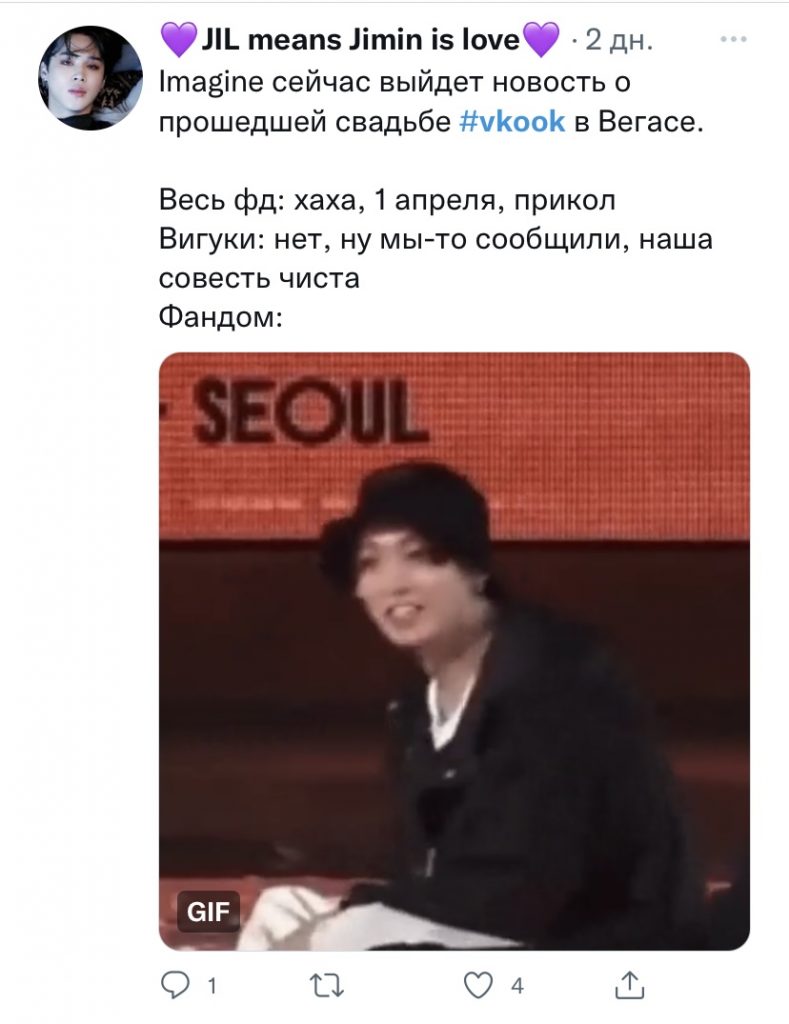Click the line beginning 'Вигуки: нет'
The image size is (789, 1024).
pyautogui.click(x=436, y=239)
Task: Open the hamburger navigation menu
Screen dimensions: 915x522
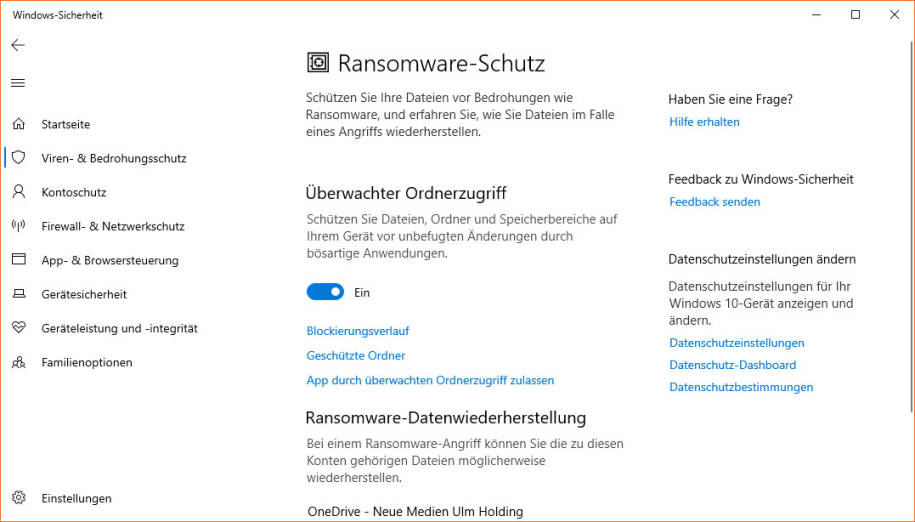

----------------------------------------

Task prompt
Which lines fall between the one containing "Task: Open the hamburger navigation menu" and the last line of the listing, both included? Give them again exactly, without the pictures.

Response below
Task: Open the hamburger navigation menu
Screen dimensions: 915x522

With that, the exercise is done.